そう言って二人は俺の前に立っていた人達を潰したーー


文字通りのスクラップだ。

ざっと五百人はいた。小さい学校の体育館なら埋まってしまう人数が一瞬で消えた。


そして後ろに並んでいた俺達を宙に浮かす。前の奴らと同じ様に潰されてしまうかと思った。叫んだ。心の底から叫んだ。あんな死に方は嫌だ。確実に一回は死んでいるがあんな人を人と思わない殺され方は嫌だ。

だが声は出なかった。出せなかった。口は動く。声を出している感覚はある。喉が震えているからだ。

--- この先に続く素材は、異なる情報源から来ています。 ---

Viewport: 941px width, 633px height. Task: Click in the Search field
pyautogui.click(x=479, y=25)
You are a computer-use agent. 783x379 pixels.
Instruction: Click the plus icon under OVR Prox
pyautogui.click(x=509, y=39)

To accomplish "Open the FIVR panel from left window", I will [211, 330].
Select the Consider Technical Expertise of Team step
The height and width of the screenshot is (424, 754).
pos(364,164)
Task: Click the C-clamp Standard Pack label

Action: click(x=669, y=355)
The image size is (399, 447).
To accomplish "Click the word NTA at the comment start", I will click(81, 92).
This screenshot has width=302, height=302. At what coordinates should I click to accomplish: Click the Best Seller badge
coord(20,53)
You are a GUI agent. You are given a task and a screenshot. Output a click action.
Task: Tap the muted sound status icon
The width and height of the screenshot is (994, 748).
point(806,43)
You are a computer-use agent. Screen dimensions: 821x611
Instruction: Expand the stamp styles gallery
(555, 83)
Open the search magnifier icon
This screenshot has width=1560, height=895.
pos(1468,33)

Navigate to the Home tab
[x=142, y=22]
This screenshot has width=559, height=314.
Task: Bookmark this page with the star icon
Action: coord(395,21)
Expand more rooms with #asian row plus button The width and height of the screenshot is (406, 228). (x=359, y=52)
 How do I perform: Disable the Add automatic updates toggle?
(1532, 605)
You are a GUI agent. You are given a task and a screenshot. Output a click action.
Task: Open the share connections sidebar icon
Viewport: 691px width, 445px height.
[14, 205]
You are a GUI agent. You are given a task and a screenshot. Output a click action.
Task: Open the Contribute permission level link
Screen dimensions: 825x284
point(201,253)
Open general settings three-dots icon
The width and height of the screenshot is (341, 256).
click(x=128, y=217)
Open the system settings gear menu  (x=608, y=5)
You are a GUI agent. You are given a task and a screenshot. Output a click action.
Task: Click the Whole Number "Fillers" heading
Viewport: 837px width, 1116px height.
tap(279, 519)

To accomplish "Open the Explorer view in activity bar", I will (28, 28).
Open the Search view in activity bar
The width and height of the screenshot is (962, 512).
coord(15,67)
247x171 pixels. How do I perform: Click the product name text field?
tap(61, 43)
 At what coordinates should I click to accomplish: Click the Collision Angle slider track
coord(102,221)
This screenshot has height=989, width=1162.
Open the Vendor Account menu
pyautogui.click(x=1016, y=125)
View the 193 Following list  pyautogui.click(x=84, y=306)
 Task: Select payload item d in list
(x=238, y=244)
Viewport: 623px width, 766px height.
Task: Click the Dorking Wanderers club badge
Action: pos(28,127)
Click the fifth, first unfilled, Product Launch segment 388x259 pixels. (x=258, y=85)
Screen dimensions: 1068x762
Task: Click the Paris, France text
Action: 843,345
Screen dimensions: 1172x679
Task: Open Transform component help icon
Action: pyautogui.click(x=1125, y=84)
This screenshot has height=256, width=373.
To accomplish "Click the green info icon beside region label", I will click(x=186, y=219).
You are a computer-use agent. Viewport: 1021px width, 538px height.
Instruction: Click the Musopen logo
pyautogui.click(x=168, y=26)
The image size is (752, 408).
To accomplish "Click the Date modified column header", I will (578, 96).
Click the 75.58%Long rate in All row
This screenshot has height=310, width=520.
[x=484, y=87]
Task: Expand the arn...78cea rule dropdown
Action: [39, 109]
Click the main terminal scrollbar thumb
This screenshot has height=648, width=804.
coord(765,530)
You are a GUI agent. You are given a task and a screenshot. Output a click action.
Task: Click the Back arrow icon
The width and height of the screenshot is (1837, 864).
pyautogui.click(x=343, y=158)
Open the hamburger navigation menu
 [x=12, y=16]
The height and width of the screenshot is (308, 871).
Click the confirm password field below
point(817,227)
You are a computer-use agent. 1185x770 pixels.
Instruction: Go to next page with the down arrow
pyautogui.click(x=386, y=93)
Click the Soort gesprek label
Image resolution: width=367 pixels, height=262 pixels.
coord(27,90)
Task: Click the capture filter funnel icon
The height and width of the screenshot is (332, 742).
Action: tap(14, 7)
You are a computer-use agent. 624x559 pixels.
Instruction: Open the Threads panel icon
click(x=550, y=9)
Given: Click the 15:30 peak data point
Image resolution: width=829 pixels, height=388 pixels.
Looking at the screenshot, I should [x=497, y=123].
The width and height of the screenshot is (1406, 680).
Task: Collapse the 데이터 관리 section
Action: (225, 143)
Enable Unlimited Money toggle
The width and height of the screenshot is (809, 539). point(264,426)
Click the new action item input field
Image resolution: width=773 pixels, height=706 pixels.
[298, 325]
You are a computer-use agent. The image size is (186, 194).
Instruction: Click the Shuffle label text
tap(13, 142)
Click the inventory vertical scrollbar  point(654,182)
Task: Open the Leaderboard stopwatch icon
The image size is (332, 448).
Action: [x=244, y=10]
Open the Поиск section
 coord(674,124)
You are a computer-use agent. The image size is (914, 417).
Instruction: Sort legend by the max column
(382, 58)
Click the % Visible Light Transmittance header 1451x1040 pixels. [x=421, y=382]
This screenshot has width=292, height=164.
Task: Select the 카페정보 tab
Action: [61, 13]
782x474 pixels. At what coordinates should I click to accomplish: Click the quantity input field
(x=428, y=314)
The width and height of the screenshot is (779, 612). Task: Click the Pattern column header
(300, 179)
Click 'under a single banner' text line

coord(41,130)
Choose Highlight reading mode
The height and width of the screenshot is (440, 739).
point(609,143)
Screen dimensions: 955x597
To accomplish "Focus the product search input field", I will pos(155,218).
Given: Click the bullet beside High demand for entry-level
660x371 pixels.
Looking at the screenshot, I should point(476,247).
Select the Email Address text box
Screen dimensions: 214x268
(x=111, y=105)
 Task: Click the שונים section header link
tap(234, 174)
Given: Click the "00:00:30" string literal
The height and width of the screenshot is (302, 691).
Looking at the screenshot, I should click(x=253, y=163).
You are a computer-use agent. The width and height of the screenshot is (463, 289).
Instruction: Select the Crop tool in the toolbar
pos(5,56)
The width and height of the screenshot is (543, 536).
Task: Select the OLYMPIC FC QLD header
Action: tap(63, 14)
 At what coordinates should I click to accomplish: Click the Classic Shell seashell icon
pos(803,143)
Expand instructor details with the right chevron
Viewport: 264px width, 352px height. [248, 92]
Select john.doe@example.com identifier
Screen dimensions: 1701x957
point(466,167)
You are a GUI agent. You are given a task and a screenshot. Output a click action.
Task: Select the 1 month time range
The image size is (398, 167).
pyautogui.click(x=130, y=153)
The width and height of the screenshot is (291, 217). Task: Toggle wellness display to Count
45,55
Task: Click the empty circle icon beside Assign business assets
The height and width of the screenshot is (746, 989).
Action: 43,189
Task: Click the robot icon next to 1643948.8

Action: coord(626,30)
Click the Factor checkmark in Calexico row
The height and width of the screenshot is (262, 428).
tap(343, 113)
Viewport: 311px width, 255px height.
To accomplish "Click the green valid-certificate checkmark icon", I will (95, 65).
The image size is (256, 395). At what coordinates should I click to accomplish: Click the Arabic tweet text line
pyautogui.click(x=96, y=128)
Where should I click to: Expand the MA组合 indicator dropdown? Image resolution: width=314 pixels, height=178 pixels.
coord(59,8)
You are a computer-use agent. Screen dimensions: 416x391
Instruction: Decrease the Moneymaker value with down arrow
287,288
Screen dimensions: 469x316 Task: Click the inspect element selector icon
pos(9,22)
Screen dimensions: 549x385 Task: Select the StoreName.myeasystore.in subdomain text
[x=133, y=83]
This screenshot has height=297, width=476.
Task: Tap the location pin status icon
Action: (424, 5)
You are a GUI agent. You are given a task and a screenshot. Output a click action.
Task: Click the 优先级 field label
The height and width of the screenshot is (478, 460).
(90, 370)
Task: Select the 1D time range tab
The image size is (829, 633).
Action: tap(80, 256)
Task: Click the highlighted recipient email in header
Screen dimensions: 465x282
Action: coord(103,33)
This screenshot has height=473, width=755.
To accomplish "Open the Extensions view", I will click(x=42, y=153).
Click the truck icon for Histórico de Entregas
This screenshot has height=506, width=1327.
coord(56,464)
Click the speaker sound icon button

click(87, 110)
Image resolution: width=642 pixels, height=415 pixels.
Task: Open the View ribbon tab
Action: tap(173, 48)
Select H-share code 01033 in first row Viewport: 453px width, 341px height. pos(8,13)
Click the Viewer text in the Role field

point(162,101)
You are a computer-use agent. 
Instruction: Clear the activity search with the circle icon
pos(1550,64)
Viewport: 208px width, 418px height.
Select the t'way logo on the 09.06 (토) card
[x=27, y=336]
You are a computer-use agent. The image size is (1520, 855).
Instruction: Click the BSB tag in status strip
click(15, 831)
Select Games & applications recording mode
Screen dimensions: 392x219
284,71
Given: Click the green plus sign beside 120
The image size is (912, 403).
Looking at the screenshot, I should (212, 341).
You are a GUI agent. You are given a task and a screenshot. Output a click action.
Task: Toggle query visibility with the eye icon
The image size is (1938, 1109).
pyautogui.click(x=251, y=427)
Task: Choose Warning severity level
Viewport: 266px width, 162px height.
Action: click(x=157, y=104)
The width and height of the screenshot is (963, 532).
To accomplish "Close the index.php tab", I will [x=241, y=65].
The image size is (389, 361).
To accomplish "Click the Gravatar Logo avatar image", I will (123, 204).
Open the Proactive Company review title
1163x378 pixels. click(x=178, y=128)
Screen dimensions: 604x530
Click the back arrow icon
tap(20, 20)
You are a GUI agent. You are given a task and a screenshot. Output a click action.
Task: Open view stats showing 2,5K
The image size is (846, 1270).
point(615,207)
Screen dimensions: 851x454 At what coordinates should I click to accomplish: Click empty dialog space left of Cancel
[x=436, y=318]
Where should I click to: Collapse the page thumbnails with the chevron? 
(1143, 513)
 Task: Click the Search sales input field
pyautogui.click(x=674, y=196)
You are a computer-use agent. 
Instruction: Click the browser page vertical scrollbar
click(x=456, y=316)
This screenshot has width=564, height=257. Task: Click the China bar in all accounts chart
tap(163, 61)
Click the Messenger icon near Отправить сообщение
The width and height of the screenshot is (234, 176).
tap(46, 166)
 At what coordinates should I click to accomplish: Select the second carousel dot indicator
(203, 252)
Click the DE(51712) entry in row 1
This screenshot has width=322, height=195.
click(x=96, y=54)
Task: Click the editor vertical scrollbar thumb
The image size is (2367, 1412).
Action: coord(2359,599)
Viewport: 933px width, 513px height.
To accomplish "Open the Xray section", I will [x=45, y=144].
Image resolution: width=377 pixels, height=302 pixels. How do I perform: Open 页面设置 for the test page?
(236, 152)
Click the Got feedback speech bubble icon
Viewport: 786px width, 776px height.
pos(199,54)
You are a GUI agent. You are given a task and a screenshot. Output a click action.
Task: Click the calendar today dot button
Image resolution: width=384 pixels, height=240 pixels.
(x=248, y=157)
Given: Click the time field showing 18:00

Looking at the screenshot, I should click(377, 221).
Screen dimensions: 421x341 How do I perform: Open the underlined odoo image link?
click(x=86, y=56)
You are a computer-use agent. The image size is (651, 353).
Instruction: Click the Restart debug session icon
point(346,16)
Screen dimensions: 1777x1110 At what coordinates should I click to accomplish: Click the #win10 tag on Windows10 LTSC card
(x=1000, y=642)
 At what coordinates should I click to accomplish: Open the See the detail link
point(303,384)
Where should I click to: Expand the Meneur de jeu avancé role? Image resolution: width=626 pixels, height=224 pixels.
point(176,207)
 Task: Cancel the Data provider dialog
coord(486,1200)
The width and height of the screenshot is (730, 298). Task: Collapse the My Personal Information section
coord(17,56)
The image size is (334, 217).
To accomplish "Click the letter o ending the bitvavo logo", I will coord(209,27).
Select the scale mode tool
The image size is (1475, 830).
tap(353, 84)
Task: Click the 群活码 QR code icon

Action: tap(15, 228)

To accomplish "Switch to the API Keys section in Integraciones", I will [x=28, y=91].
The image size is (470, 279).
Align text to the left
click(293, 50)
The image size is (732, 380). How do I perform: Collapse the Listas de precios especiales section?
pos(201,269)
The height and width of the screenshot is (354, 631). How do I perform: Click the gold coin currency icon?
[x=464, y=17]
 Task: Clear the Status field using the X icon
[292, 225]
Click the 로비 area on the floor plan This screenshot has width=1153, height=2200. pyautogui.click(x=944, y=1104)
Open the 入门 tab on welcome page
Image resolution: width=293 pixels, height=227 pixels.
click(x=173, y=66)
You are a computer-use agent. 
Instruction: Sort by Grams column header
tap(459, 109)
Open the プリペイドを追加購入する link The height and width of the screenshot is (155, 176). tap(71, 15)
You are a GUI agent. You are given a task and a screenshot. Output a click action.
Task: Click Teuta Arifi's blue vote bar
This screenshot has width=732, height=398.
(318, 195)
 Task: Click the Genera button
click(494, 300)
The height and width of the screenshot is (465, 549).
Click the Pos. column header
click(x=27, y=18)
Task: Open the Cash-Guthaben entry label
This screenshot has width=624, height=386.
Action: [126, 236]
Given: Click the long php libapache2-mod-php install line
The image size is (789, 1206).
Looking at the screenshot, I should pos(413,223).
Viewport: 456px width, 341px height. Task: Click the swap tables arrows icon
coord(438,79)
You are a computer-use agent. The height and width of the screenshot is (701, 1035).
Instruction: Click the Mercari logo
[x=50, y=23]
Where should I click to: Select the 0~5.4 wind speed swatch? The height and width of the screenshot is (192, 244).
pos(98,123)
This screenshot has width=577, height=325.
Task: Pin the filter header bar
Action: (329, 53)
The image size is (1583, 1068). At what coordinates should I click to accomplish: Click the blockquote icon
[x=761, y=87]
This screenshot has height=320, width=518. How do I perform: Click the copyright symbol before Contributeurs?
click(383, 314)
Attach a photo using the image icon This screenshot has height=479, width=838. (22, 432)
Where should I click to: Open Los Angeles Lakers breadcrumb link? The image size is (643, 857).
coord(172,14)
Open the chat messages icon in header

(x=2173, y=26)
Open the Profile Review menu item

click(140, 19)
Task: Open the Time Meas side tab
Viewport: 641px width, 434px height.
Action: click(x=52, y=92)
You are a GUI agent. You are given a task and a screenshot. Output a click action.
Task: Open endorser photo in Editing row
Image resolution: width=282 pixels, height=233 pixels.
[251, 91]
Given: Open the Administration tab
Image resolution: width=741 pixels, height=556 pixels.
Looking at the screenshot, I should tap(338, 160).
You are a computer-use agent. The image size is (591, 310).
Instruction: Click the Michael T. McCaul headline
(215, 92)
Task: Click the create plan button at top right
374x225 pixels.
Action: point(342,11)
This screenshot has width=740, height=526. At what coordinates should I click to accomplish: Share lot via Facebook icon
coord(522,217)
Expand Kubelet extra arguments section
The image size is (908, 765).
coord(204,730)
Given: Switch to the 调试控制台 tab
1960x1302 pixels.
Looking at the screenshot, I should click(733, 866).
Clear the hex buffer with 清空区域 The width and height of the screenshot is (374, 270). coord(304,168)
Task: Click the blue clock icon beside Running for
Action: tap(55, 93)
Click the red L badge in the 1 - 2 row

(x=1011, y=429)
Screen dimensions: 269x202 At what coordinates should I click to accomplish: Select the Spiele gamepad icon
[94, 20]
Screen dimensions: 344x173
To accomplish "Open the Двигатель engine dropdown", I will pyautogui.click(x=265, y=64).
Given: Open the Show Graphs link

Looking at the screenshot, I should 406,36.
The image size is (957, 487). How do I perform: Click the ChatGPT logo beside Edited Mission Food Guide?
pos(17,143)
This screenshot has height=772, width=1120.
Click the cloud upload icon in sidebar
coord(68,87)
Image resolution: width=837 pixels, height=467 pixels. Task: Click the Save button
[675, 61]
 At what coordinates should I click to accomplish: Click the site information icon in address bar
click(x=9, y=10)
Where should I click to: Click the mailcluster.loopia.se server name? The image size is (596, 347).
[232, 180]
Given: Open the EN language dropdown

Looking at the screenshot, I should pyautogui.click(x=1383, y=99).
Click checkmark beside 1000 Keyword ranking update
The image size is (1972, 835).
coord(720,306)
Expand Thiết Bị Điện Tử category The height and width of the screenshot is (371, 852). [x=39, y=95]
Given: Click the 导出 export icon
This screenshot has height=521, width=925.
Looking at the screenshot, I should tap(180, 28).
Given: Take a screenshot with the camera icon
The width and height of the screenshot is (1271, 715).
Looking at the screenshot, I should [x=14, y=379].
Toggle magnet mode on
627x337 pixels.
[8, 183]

しかし声は出なかった。


「じゃあさっさと運びますか」


そう言って男はポケットに突っ込んでいた右手を出すと指を鳴らした。


瞬間、目が潰れるかのような強烈な光が俺達を捉えて離さない。その光は俺の視界を白く染める。そして飛行機が離陸する時のなんとも言えない感覚が体を優しくそれでも絶対に逃れられない様に包みこむ。

太陽が落ちてきたとも思えるほどの光が大分弱くなる。目も慣れてきた為ゆっくりとしかし怖いもの見たさで着実と一定のスピードで瞼を開いていく。

完全に目を開け、両の目で今の現状を見る。

そこには何も無かったーー

先程迄俺達がいた場所とは違い人もモノも何も無かった。暑くも寒くもなく、音も何も無い。あるとすればただ目の前に広がる〝闇〟それだけだ。共に並んでいた筈の奴らまで見当たらない。絵の具で黒く塗り潰したキャンパスにさらに墨をぶちまけた様な闇に体が侵食されていく。『怖い』徐々に体が闇に溶けだし闇と自分の体の境界線も分からなくなる。『怖い』『怖い』考えも纏まらなくなった。『怖い』『怖い』『怖い』頭の中まで黒に犯されていく。『怖い』『怖い』『怖い』『怖い』『怖い』『怖い』『怖い』『怖い』『怖い』『怖い』

『怖い』『怖い』『怖い』『怖い』『怖い』『怖い』『怖い』『怖い』『怖い』『怖い』

怖い、怖い、怖い、怖い、怖い、怖い、怖い、

怖い、怖い、怖い、怖い、怖い、怖い、怖いーー

俺の頭が全て一つの色に侵された時俺という存在この世から消えた。